Tagged Types Substitutability Testing is a way of verifying the Liskov substitution principle (LSP) by testing. LSP is a principle stating that if S is a subtype of T (in Ada, S is a derived type of tagged type T), then objects of type T may be replaced with objects of type S (that is, objects of type S may be substituted for objects of type T), without altering any of the desirable properties of the program. When the properties of the program are expressed in the form of subprogram preconditions and postconditions (let's call them pre and post), LSP is formulated as relations between the pre and post of primitive operations and the pre and post of their derived operations. The pre of a derived operation should not be stronger than the original pre, and the post of the derived operation should not be weaker than the original post. Those relations ensure that verifying if a dispatching call is safe can be done just by using the pre and post of the root operation.
Verifying LSP by testing consists of running all the unit tests associated with the primitives of a given tagged type with objects of its derived types.

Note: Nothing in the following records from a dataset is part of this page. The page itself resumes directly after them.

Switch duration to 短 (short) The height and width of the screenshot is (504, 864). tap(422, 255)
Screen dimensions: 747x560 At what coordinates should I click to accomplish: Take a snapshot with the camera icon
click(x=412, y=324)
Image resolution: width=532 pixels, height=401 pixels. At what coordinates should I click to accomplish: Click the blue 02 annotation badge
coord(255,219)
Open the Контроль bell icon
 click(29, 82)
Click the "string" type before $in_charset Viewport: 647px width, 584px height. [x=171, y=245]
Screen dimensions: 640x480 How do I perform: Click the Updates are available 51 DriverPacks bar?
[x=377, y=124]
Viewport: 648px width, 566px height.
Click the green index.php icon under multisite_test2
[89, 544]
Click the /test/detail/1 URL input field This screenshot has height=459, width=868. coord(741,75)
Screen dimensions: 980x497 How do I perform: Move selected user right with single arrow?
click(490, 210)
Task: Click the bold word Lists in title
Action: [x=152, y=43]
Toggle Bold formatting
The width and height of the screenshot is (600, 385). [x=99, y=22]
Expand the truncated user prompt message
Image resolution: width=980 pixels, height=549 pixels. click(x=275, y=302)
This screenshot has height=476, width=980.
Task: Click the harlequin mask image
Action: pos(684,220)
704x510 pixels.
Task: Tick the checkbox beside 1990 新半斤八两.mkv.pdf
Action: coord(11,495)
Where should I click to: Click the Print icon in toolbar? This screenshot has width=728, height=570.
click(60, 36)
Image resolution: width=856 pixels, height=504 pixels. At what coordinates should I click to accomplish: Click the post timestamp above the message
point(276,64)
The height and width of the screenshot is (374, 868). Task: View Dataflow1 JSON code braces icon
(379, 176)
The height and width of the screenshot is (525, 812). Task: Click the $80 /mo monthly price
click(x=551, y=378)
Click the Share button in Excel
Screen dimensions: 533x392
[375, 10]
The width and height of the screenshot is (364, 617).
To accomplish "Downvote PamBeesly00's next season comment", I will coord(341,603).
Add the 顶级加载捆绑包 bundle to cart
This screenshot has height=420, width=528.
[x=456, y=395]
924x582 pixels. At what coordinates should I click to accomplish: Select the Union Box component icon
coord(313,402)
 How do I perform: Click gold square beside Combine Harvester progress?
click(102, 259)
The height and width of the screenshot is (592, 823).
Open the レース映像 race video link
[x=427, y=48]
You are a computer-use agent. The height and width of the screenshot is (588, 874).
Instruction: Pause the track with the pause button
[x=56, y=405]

In the example used in the previous section, there was clearly a violation of LSP. The overriding primitive Adjust_Speed in package Speed2 removes the functionality of the overridden primitive and thus doesn't respect LSP. Gnattest has a special option to run overridden parent tests against objects of the type which have overriding primitives:
gnattest --harness-dir=driver --liskov -Ptagged_rec.gpr
cd driver
gprbuild -Ptest_driver
test_runner
While all the tests pass by themselves, the parent test for Adjust_Speed fails against objects of the derived type.